Seeds from the joint laboratories of the International Atomic Energy Agency and the Food and Agriculture Organization of the United Nations (FAO) are onboard a Cygnus spacecraft launched from NASA’s Wallops Flight Facility in Virginia early on November 7. Now orbiting the Earth en route to the International Space Station, the seeds are part of a commercial resupply mission with a payload that includes resources to support more than 250 scientific investigations.
While it’s not the first time seeds have been sent into space to catch cosmic rays, it is the first time that the IAEA and FAO, which regularly carry out irradiation experiments at their agriculture and biotechnology laboratories based in Vienna, have gone to such heights. One goal of the experiment is to compare the seeds with the others exposed to radiation under earthbound laboratory conditions to study DNA and growth effects.
This is different: While many space-based seed and plant irradiation experiments—such as NASA’s RAD-SEED experiments, launched into orbit in May 2020—are intended to support fresh food production during crewed near-Earth or deep space missions, the IAEA/FAO will study its irradiated seeds in hopes of cosmic radiation–induced mutagenesis that could improve food production in drought-afflicted regions on earth by introducing crop varieties with traits that suit changing climate conditions.
Seeds of Arabidopsis, a plant commonly used in genetic experiments, and sorghum, a food crop also used for animal feed and ethanol, will be exposed both inside and outside the International Space Station for about three months to microgravity, a complex mixture of cosmic radiation, and extreme low temperatures. After their return to Earth, scientists at the Joint FAO/IAEA Centre of Nuclear Techniques in Food and Agriculture will grow and screen them for useful traits.
“Nuclear science once again is showing us its extraordinary capability to tackle climate change,” IAEA director general Rafael Mariano Grossi said. “I am hopeful this experiment will bring about breakthroughs: results that we share freely with scientists and new crops that help farmers adapt to climate change and boost food supplies.”
Ongoing collaboration: The experiment is part of an IAEA/FAO portfolio of climate change projects aimed at helping countries adapt to new climate realities, including food and water shortages and biodiversity losses, through nuclear science and technology. It expands on nearly 60 years of experimentation with radiation-induced mutations. So far, more than 3,400 varieties of more than 210 plant species that were developed using induced genetic variation and mutation breeding have been released for commercial use in 70 countries, according to the IAEA.

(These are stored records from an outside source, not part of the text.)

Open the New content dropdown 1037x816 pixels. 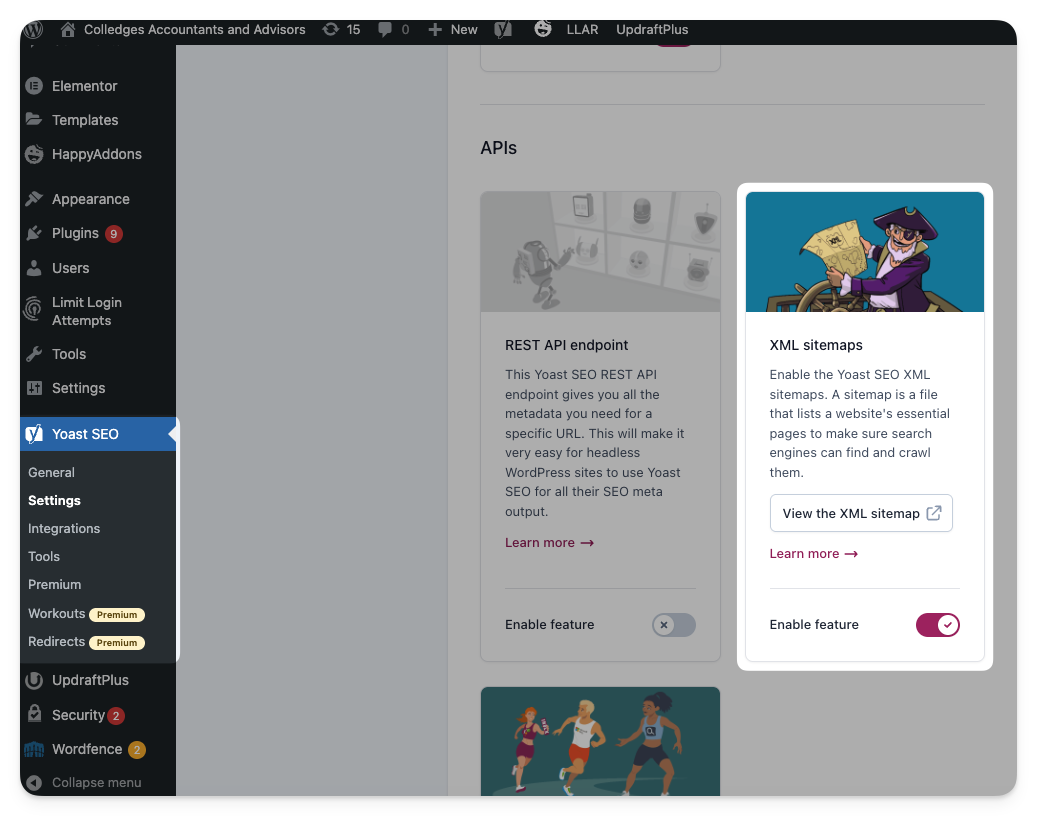[x=453, y=29]
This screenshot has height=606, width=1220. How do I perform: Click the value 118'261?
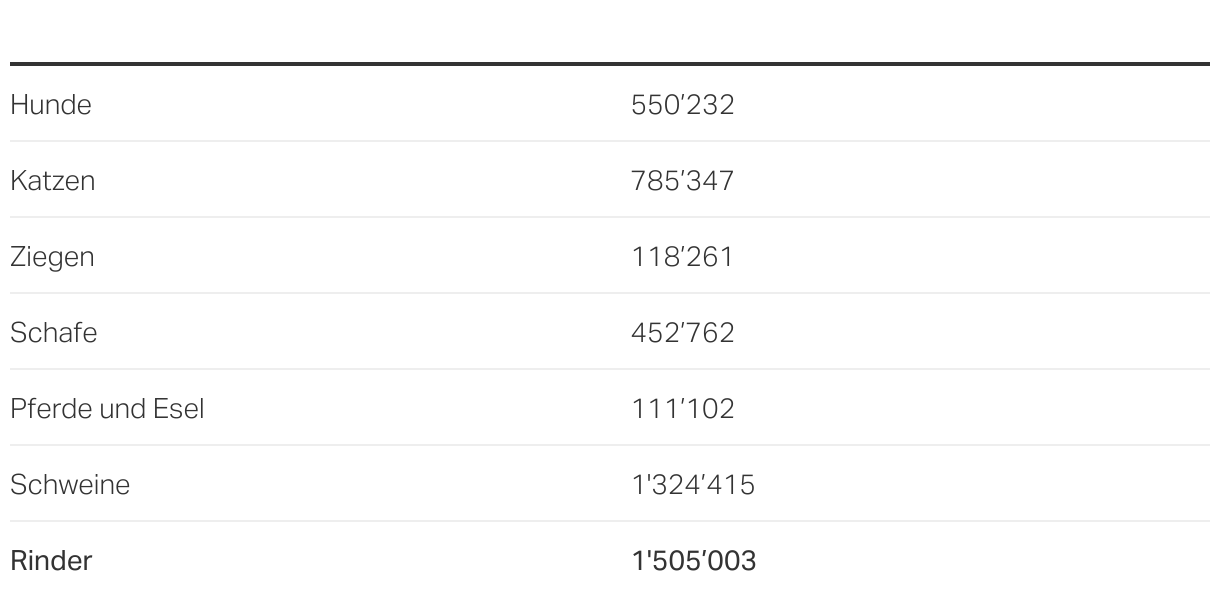coord(682,257)
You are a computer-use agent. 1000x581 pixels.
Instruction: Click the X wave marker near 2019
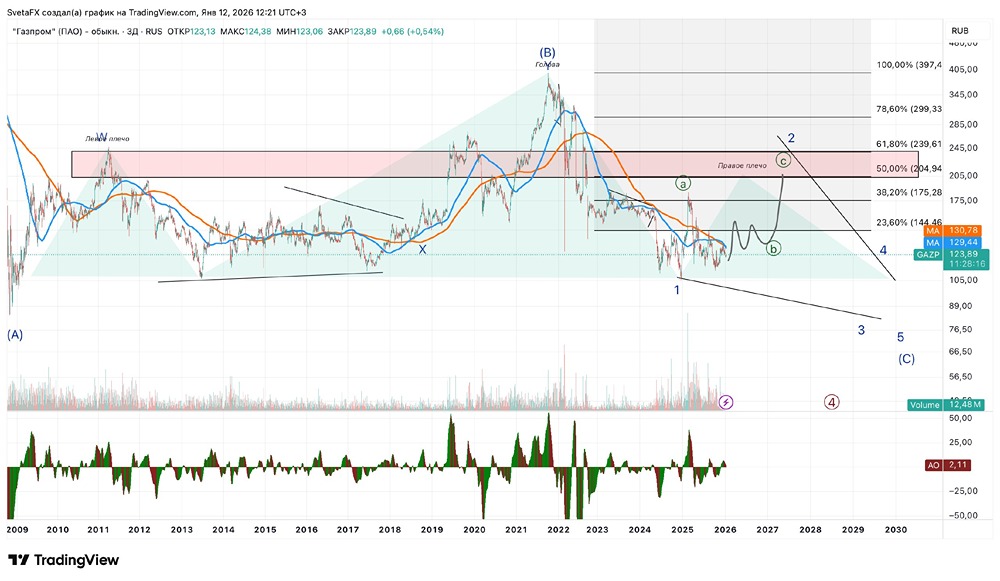(x=422, y=250)
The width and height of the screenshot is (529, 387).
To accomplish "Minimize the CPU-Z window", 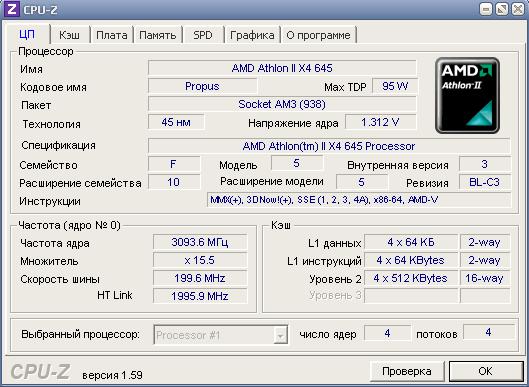I will pyautogui.click(x=486, y=9).
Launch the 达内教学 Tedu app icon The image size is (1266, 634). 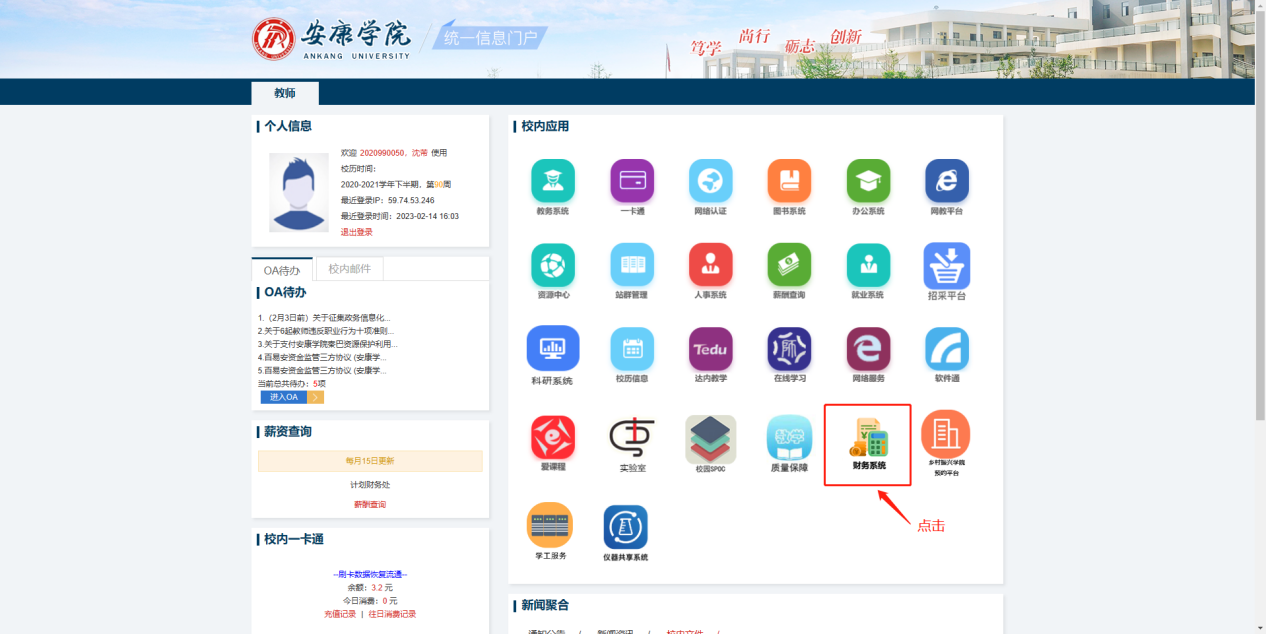710,349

“Millions of vulnerable smallholder food producers across the planet urgently require resilient, high-quality seeds adapted to increasingly challenging growing conditions,” said FAO director general Dongyu Qu . “Innovative science like space breeding of improved crop varieties can help pave the road to a brighter future of better production, better nutrition, a better environment, and a better life.”
On October 31, the two organizations agreed to intensify their collaboration with a memorandum of understanding signed by Grossi and Qu to increase innovative research and development to help countries achieve UN Sustainable Development Goals with new work in key research areas including the ocean, the environment, water resources, and nutrition.